SUPPLIED PASSAGE |
########

Furthermore, Bolton and Ockenfels (2010) and Andersson et al. (2016) compare choices between a safe positive payoff and a 50–50 lottery with and without responsibility. Both studies find no significant responsibility effect with respect to payoffs in the gain domain. In addition, Andersson et al. (2016) observe weakly significantly more risk taking under responsibility in the loss domain. Also considering 50–50 lotteries over gains and loss separately, Pahlke et al. (2015), observe a cautions shift with respect to the gain domain and no significant difference with respect to the loss domain. Furthermore, focusing only on the gain domain in another experiment, they observe no significant difference in lotteries with a winning probability of 10% and a cautious shift in lotteries with a winning probability of 90%.Footnote 4

Despite the mixed evidence several arguments suggesting an influence of responsibility have been made. For example, Bolton et al. (2015) argue that responsibility for others might be equated with caution which would lead to more risk averse choices in general (see also Pahlke et al. 2015). Another explanation they present is the aim to avoid blame for bad outcomes (see also Eijkelenbloom and Vostroknutov 2016). A related explanation for shifts in choices is the idea that decision makers care about the preferences of others but have systematically biased estimates of these preferences as discussed by Bolton et al. (2015), Füllbrunn and Luhan (2015) and Pahlke et al. (2015).Footnote 5 Also increased size of overall stakes in decisions with responsibility may lead to more cautious behavior: Once subjects take into account the payoff of others the stakes of their decisions increase (see also Pahlke et al. 2015; Vieider et al. 2016). It is well known that increasing the stakes of lotteries leads to more risk averse decisions (see e.g. Binswanger 1981; Holt and Laury 2002; Haering et al. 2017).Footnote 6

Social settings often also offer the possibility to communicate with others before making decisions under uncertainty. Before considering the interaction of responsibility with communication, we focus on the pure effect of communication. The respective (null) hypothesis we test in our experiment is the following:

Hypothesis 2

An individual’s decisions are not influenced by the preferences of someone else he can communicate with.

########

DATASET SECTION |
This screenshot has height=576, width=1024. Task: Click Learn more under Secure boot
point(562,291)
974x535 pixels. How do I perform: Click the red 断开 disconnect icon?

########

REQUIRED TASKS |
A: Copy part of the passage on responsibility and risk taking word for word, starting at "Social settings often" and ending after "can communicate with.".
B: Pick up the passage on responsibility and risk taking right after its last sentence and keep writing it.

ANSWERS BY TASK |
A:
Social settings often also offer the possibility to communicate with others before making decisions under uncertainty. Before considering the interaction of responsibility with communication, we focus on the pure effect of communication. The respective (null) hypothesis we test in our experiment is the following:

Hypothesis 2

An individual’s decisions are not influenced by the preferences of someone else he can communicate with.

B:
However, prior evidence from the experimental literature on second-order risk preferences suggests that people are influenced by knowing the preferences of others (even without responsibility). Most studies considering this setting do not focus on bidirectional communication but simply inform individuals about other people’s choices. These studies include the work by Yechiam et al. (2008), Cooper and Rege (2011), Lahno and Serra-Garcia (2015), Gioia (2017) and Bolton et al. (2015). Different from these studies Bougheas et al. (2013) allow participants to exchange free-form messages. However, all of the studies suggest that behavior between decision makers correlates once they can communicate or are informed about preferences of others.

Cooper and Rege (2011) present a systematic discussion of potential drivers of peer effects. One explanation is a fundamental taste for conforming to the decisions of others (see also Lahno and Serra-Garcia 2015). Another explanation they discuss is that imitating the choices of others functions as a heuristic applied to aid complex decision-making. Closely related is the idea of knowledge spillovers. People who can exchange information about the decision situation may learn from each other and make more similar decisions thereafter. Note that these explanations may apply with and without payoff commonality. Another explanation Cooper and Rege (2011) discuss is based on social regret: without payoff commonality people may choose like others to avoid a situation in which others made a different choice resulting in higher payoffs [for related explanations see also Lahno and Serra-Garcia (2015) on envy and Bolton et al. (2015) on the avoidance of ex-post inequality in payoffs].Footnote 7

Lastly, we will analyze the combination of other-regarding concerns with communication. In this scenario we consider the situation in which individuals make decisions with responsibility for the payoffs of someone else and can communicate with the affected person. Thus we now consider whether responsibility changes the influence the communicating partner has on the decision maker. Accordingly, with respect for settings with communication the third (null) hypothesis that we test for is:

Hypothesis 3

An individual’s decisions are influenced in the same way by someone for whom they are payoff-relevant as by someone for whom they are not payoff-relevant.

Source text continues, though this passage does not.